Architettura di Suakin

L’esigenza che spinge una comunità a costruire la propria città, sullo spazio ristretto di un’isola nascosta in una laguna tra mare e deserto, è sicuramente quella di proteggersi e al tempo stesso di assicurarsi il controllo totale sulle attività commerciali che si svolgono tra mare e terra, tra carovane e sambuchi. Un luogo dalla posizione così unica è talmente perfetto da essere destinato a un susseguirsi di conquistatori, giacchè le mire di ogni nuovo arrivato si appunteranno su un tale nodo strategico. E questa è stata la sorte di Suakin, una città che, passando da una dominazione all’altra, ha visto alternarsi periodi di floridi commerci a periodi di decadenza.
Ciascuno dei signori che conquistarono la città ha lasciato leggibile il segno del suo passaggio nell’architettura, dove gli stili si fondono in un insieme armonico e ciascuno stile attinge al precedente e si adatta alla tradizione, al clima e alla luce, ma soprattutto all’unico materiale da costruzione reperibile, il corallo.
Il corallo cerebellare che cresce lungo tutta la costa costituisce, infatti, un ottimo materiale calcareo, poroso per natura e quindi coibentante, facilmente riducibile in blocchi come una arenaria compatta.

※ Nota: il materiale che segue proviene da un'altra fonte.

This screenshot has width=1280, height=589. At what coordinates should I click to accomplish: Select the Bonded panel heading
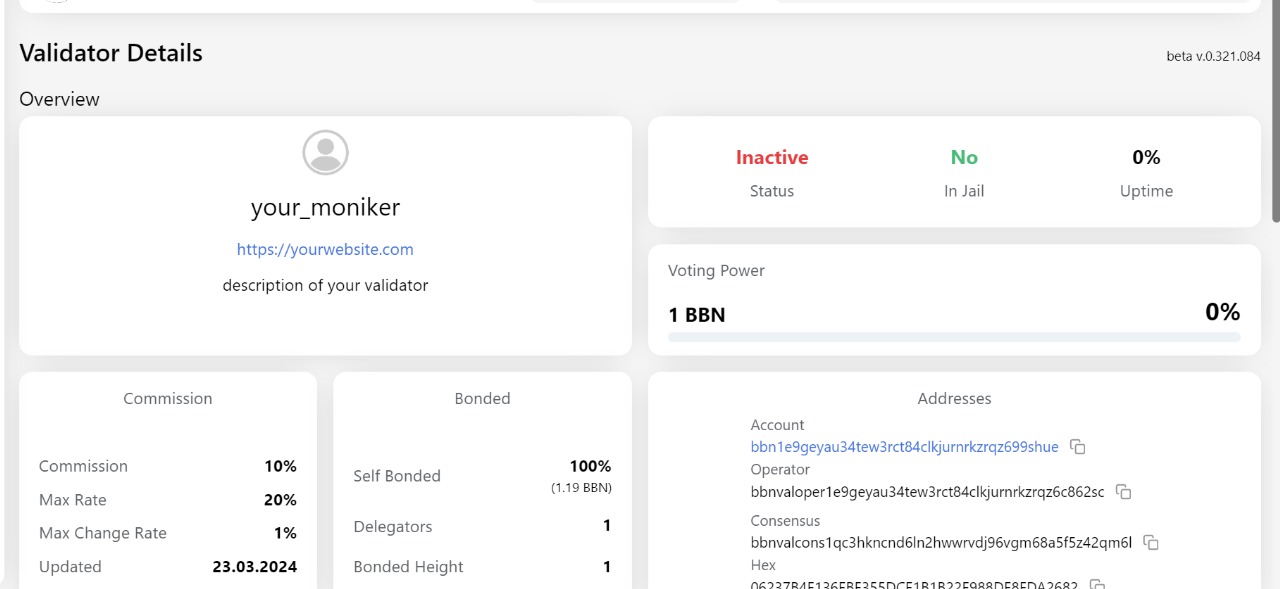482,398
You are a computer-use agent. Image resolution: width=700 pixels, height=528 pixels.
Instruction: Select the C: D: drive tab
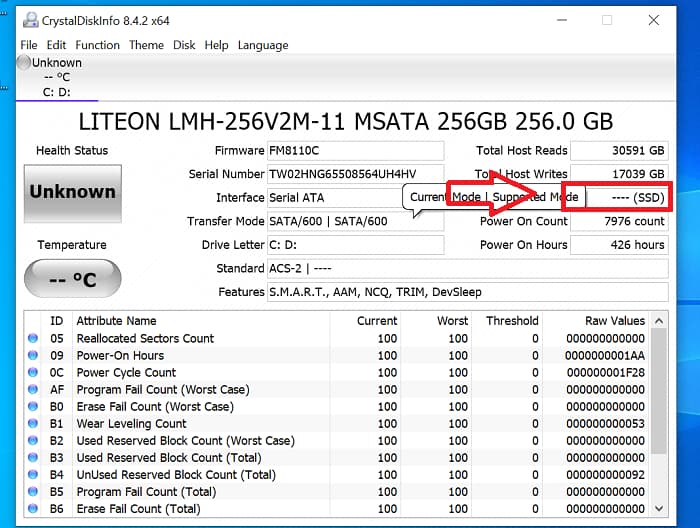(x=56, y=93)
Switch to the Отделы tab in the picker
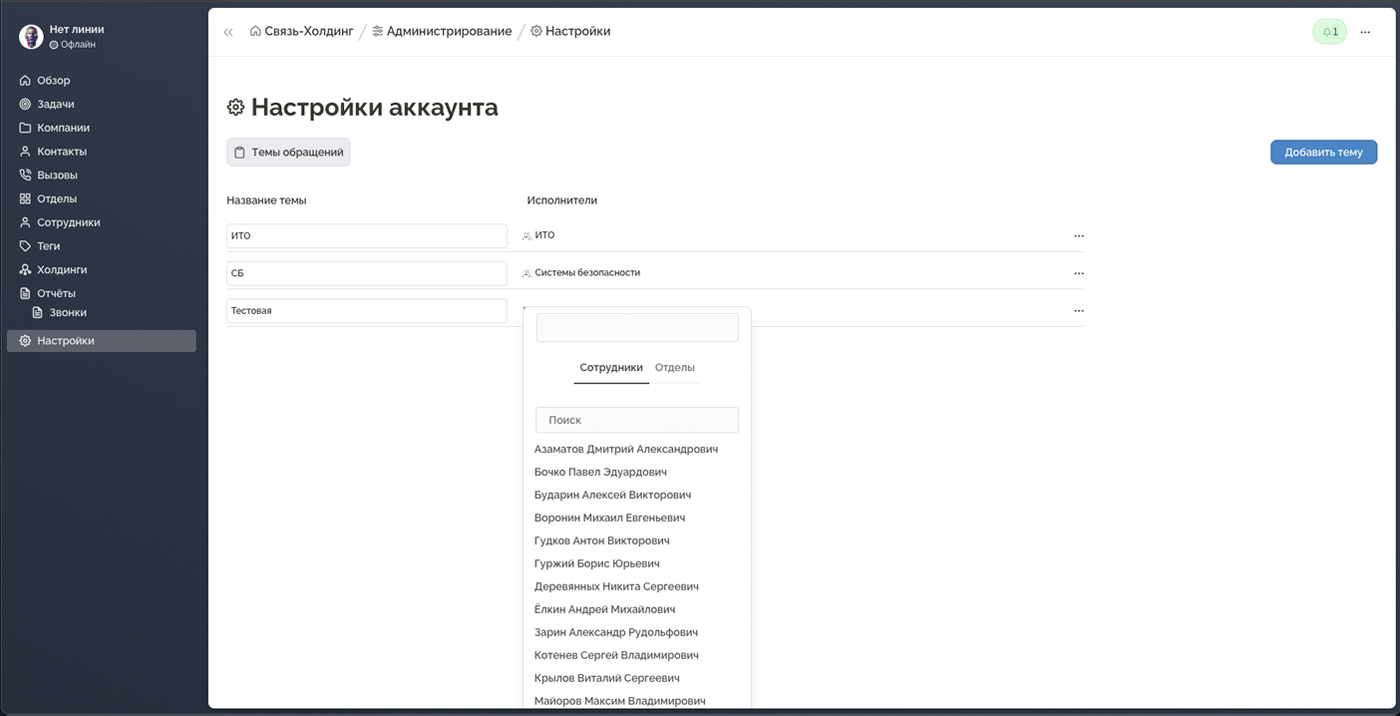The image size is (1400, 716). [675, 368]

La tecnica costruttiva, immutata nei secoli, è la più idonea alle condizioni atmosferiche del luogo: la pietra corallina è isolante e le aperture sono orientate sapientemente in modo da convogliare la brezza marina all’interno delle abitazioni, che risultano così straordinariamente fresche nonostante il clima torrido. La città si sviluppa concentricamente intorno alla moschea, con il mare che la fortifica naturalmente, secondo uno schema che si ripete in altre città del Mar Rosso, come Jeddah, Medina e Sana’a. Risulta assai difficile datare le costruzioni della città, in quanto lo stile architettonico subisce variazioni impercettibili nel tempo: tra quelle databili con certezza, la casa più antica risale al XIII secolo e viene identificata come la casa del mercante Shennawi Behi; lo schema e l’assetto distributivo ricalcano il modello della casa turca.

Le case semplici su un livello sono generalmente costituite da due ambienti distinti: quello pubblico destinato agli uomini, dove venivano trattati gli affari, e quello privato destinato alle donne e alla vita familiare. Nelle case dei ricchi mercanti aumentano gli ambienti, compaiono stucchi e decorazioni ma lo schema con separate funzioni viene sempre rispettato. Il periodo architettonico più rilevante corrisponde alla dominazione turca, sotto la quale Suakin conobbe la sua “epoca d’oro”. La città si espandeva velocemente e la mancanza d’aree disponibili sull’isola (135.000 mq.) comportò la decisione di innalzare le costruzioni su più livelli, talvolta anche in modo azzardato. In questa epoca che va dai primi anni del 1500 a metà del 1800, sono collocabili gli edifici più significativi dei quali oggi si riesce a leggere solamente qualche dettaglio costruttivo. Tra questi dettagli possiamo ancora ammirare l’intarsio arabesco delle mashrabiyah o roshan: le protezioni di legno delle finestre, che avevano la doppia funzione di oscurare dalla luce intensa del giorno lasciando nello stesso tempo passare la brezza e che venivano costruite in legno di tek argentato, appositamente importato da Giava.


Attualmente la città appare quasi totalmente in rovina, anche se ad uno sguardo attento restano ancora leggibili sia il tessuto urbano che alcuni dettagli degli edifici più significativi. Il degrado è da attribuirsi all’abbandono della città avvenuto dai primi del ‘900 fino alla definitiva chiusura delle attività commerciali dovuta alla costruzione della nuova città di Port Sudan, situata 30 miglia più a Nord. Tecnicamente il degrado delle costruzioni è dovuto alla caduta dell’intonaco che rivestiva le facciate, lasciando in questo modo agire gli agenti atmosferici (vento, salsedine, pioggia) che in poco tempo hanno corroso la pietra corallina. La pietra si è sfaldata rapidamente ed i blocchi cadono a pezzi. Restano invece miracolosamente intatte tutte le opere in legno data l’assenza del tarlo che non sopravvive ad un clima arido e torrido come quello di Suakin.
Nel 1972 furono anche varati dall’università di Roma alcuni progetti per il recupero architettonico e urbanistico di Suakin, ma naturalmente le esigenze primarie in un paese dall’economia devastata come il Sudan non sono certo quelle del recupero del patrimonio artistico, ed il progetto rimase quindi sulla carta.
Ciò che sembrava recuperabile nel 1972 oggi è già distrutto e tra pochi anni non resterà nulla della città di Suakin il cui glorioso passato ha segnato la storia della navigazione nel Mar Rosso.